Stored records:

++++++++++

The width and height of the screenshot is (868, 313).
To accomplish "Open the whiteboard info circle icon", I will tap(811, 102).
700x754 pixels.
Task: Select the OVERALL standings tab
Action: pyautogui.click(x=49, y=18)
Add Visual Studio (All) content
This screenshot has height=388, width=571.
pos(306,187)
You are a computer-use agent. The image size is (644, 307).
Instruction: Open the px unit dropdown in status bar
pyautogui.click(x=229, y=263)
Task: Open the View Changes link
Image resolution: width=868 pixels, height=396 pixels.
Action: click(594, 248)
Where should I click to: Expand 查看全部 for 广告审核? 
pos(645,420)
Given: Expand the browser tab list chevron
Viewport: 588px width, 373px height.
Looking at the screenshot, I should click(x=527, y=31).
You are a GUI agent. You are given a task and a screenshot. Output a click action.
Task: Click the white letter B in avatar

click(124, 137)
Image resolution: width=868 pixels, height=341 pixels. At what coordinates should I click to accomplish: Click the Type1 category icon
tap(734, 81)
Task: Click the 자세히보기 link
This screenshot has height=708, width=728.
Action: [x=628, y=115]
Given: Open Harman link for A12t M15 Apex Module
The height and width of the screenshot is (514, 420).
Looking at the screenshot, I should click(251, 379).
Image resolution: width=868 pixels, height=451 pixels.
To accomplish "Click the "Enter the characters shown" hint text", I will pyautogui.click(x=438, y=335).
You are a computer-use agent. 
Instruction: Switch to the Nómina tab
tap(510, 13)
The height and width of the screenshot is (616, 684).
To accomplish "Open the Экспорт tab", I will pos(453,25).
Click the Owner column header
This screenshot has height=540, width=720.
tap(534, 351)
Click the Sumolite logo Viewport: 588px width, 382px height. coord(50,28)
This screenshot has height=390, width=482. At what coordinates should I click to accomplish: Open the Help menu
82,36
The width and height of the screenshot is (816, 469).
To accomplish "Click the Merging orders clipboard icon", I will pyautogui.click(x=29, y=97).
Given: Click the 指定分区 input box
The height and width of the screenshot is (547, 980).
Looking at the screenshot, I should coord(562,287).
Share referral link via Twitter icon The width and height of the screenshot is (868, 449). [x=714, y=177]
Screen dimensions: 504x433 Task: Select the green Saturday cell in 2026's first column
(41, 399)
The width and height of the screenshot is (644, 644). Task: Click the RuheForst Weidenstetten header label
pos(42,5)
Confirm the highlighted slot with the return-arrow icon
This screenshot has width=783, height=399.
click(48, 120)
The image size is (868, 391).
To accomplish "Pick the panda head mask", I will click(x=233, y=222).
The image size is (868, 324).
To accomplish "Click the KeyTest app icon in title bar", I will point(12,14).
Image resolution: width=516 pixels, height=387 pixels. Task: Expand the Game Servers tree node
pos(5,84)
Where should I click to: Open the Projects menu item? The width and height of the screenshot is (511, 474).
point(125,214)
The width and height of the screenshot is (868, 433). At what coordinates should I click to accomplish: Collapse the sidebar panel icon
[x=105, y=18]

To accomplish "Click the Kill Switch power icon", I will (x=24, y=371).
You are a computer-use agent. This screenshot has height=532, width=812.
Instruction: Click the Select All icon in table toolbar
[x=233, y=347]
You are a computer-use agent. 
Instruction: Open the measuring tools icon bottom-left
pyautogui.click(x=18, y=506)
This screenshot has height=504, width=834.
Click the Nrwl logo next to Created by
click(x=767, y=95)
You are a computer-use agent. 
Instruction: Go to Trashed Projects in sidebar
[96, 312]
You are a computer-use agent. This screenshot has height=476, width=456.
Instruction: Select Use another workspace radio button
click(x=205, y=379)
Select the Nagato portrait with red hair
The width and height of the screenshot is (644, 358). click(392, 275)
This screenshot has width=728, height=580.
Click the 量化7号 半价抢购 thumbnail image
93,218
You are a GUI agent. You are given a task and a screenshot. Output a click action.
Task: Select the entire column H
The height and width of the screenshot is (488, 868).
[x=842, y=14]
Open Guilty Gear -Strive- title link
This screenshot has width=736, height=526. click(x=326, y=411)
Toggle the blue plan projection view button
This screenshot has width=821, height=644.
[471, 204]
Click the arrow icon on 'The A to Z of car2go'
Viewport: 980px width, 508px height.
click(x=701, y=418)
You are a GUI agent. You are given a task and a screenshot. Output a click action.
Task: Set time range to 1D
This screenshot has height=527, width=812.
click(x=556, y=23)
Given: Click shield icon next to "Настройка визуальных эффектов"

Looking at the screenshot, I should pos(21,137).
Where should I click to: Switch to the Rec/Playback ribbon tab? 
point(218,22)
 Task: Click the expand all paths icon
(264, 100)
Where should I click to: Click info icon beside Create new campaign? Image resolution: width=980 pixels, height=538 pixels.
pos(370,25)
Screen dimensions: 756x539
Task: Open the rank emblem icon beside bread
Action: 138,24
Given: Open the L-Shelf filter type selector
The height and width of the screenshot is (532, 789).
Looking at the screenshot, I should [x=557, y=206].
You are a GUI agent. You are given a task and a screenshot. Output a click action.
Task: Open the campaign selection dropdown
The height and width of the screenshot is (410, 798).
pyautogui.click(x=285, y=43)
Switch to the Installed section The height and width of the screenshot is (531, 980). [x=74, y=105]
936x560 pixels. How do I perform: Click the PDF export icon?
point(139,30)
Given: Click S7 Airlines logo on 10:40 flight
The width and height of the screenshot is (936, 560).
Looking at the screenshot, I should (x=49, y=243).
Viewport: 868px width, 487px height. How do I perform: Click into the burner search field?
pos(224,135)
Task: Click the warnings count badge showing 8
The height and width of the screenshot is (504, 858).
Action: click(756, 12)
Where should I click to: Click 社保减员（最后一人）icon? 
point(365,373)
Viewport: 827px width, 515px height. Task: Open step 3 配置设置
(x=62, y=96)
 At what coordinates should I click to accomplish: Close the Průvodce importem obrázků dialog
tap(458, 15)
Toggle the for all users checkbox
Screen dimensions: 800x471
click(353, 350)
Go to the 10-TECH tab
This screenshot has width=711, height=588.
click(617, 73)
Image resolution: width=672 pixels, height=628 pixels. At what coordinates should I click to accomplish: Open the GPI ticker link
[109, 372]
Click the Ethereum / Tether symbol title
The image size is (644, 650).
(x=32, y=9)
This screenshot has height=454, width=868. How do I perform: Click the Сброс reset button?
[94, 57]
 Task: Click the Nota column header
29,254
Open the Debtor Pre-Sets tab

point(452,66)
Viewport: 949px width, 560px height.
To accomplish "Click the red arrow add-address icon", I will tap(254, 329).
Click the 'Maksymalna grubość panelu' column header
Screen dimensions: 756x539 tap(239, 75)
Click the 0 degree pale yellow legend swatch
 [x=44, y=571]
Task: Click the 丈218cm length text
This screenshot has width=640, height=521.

++++++++++

§ **WORK INSTRUCTIONS**: Copy all of the data exactly. Skip nothing.

§ **COMPLETED TASK**:
The width and height of the screenshot is (868, 313).
To accomplish "Open the whiteboard info circle icon", I will tap(811, 102).
700x754 pixels.
Task: Select the OVERALL standings tab
Action: pyautogui.click(x=49, y=18)
Add Visual Studio (All) content
This screenshot has height=388, width=571.
pos(306,187)
You are a computer-use agent. The image size is (644, 307).
Instruction: Open the px unit dropdown in status bar
pyautogui.click(x=229, y=263)
Task: Open the View Changes link
Image resolution: width=868 pixels, height=396 pixels.
Action: click(594, 248)
Where should I click to: Expand 查看全部 for 广告审核? 
pos(645,420)
Given: Expand the browser tab list chevron
Viewport: 588px width, 373px height.
Looking at the screenshot, I should click(x=527, y=31).
You are a GUI agent. You are given a task and a screenshot. Output a click action.
Task: Click the white letter B in avatar

click(124, 137)
Image resolution: width=868 pixels, height=341 pixels. At what coordinates should I click to accomplish: Click the Type1 category icon
tap(734, 81)
Task: Click the 자세히보기 link
This screenshot has height=708, width=728.
Action: [x=628, y=115]
Given: Open Harman link for A12t M15 Apex Module
The height and width of the screenshot is (514, 420).
Looking at the screenshot, I should click(251, 379).
Image resolution: width=868 pixels, height=451 pixels.
To accomplish "Click the "Enter the characters shown" hint text", I will pyautogui.click(x=438, y=335).
You are a computer-use agent. 
Instruction: Switch to the Nómina tab
tap(510, 13)
The height and width of the screenshot is (616, 684).
To accomplish "Open the Экспорт tab", I will pos(453,25).
Click the Owner column header
This screenshot has height=540, width=720.
tap(534, 351)
Click the Sumolite logo Viewport: 588px width, 382px height. coord(50,28)
This screenshot has height=390, width=482. At what coordinates should I click to accomplish: Open the Help menu
82,36
The width and height of the screenshot is (816, 469).
To accomplish "Click the Merging orders clipboard icon", I will pyautogui.click(x=29, y=97).
Given: Click the 指定分区 input box
The height and width of the screenshot is (547, 980).
Looking at the screenshot, I should coord(562,287).
Share referral link via Twitter icon The width and height of the screenshot is (868, 449). [x=714, y=177]
Screen dimensions: 504x433 Task: Select the green Saturday cell in 2026's first column
(41, 399)
The width and height of the screenshot is (644, 644). Task: Click the RuheForst Weidenstetten header label
pos(42,5)
Confirm the highlighted slot with the return-arrow icon
This screenshot has width=783, height=399.
click(48, 120)
The image size is (868, 391).
To accomplish "Pick the panda head mask", I will click(x=233, y=222).
The image size is (868, 324).
To accomplish "Click the KeyTest app icon in title bar", I will point(12,14).
Image resolution: width=516 pixels, height=387 pixels. Task: Expand the Game Servers tree node
pos(5,84)
Where should I click to: Open the Projects menu item? The width and height of the screenshot is (511, 474).
point(125,214)
The width and height of the screenshot is (868, 433). At what coordinates should I click to accomplish: Collapse the sidebar panel icon
[x=105, y=18]

To accomplish "Click the Kill Switch power icon", I will (x=24, y=371).
You are a computer-use agent. This screenshot has height=532, width=812.
Instruction: Click the Select All icon in table toolbar
[x=233, y=347]
You are a computer-use agent. 
Instruction: Open the measuring tools icon bottom-left
pyautogui.click(x=18, y=506)
This screenshot has height=504, width=834.
Click the Nrwl logo next to Created by
click(x=767, y=95)
You are a computer-use agent. 
Instruction: Go to Trashed Projects in sidebar
[96, 312]
You are a computer-use agent. This screenshot has height=476, width=456.
Instruction: Select Use another workspace radio button
click(x=205, y=379)
Select the Nagato portrait with red hair
The width and height of the screenshot is (644, 358). click(392, 275)
This screenshot has width=728, height=580.
Click the 量化7号 半价抢购 thumbnail image
93,218
You are a GUI agent. You are given a task and a screenshot. Output a click action.
Task: Select the entire column H
The height and width of the screenshot is (488, 868).
[x=842, y=14]
Open Guilty Gear -Strive- title link
This screenshot has width=736, height=526. click(x=326, y=411)
Toggle the blue plan projection view button
This screenshot has width=821, height=644.
[471, 204]
Click the arrow icon on 'The A to Z of car2go'
Viewport: 980px width, 508px height.
click(x=701, y=418)
You are a GUI agent. You are given a task and a screenshot. Output a click action.
Task: Set time range to 1D
This screenshot has height=527, width=812.
click(x=556, y=23)
Given: Click shield icon next to "Настройка визуальных эффектов"

Looking at the screenshot, I should pos(21,137).
Where should I click to: Switch to the Rec/Playback ribbon tab? 
point(218,22)
 Task: Click the expand all paths icon
(264, 100)
Where should I click to: Click info icon beside Create new campaign? Image resolution: width=980 pixels, height=538 pixels.
pos(370,25)
Screen dimensions: 756x539
Task: Open the rank emblem icon beside bread
Action: 138,24
Given: Open the L-Shelf filter type selector
The height and width of the screenshot is (532, 789).
Looking at the screenshot, I should [x=557, y=206].
You are a GUI agent. You are given a task and a screenshot. Output a click action.
Task: Open the campaign selection dropdown
The height and width of the screenshot is (410, 798).
pyautogui.click(x=285, y=43)
Switch to the Installed section The height and width of the screenshot is (531, 980). [x=74, y=105]
936x560 pixels. How do I perform: Click the PDF export icon?
point(139,30)
Given: Click S7 Airlines logo on 10:40 flight
The width and height of the screenshot is (936, 560).
Looking at the screenshot, I should (x=49, y=243).
Viewport: 868px width, 487px height. How do I perform: Click into the burner search field?
pos(224,135)
Task: Click the warnings count badge showing 8
The height and width of the screenshot is (504, 858).
Action: click(756, 12)
Where should I click to: Click 社保减员（最后一人）icon? 
point(365,373)
Viewport: 827px width, 515px height. Task: Open step 3 配置设置
(x=62, y=96)
 At what coordinates should I click to accomplish: Close the Průvodce importem obrázků dialog
tap(458, 15)
Toggle the for all users checkbox
Screen dimensions: 800x471
click(353, 350)
Go to the 10-TECH tab
This screenshot has width=711, height=588.
click(617, 73)
Image resolution: width=672 pixels, height=628 pixels. At what coordinates should I click to accomplish: Open the GPI ticker link
[109, 372]
Click the Ethereum / Tether symbol title
The image size is (644, 650).
(x=32, y=9)
This screenshot has height=454, width=868. How do I perform: Click the Сброс reset button?
[94, 57]
 Task: Click the Nota column header
29,254
Open the Debtor Pre-Sets tab

point(452,66)
Viewport: 949px width, 560px height.
To accomplish "Click the red arrow add-address icon", I will tap(254, 329).
Click the 'Maksymalna grubość panelu' column header
Screen dimensions: 756x539 tap(239, 75)
Click the 0 degree pale yellow legend swatch
 [x=44, y=571]
Task: Click the 丈218cm length text
This screenshot has width=640, height=521.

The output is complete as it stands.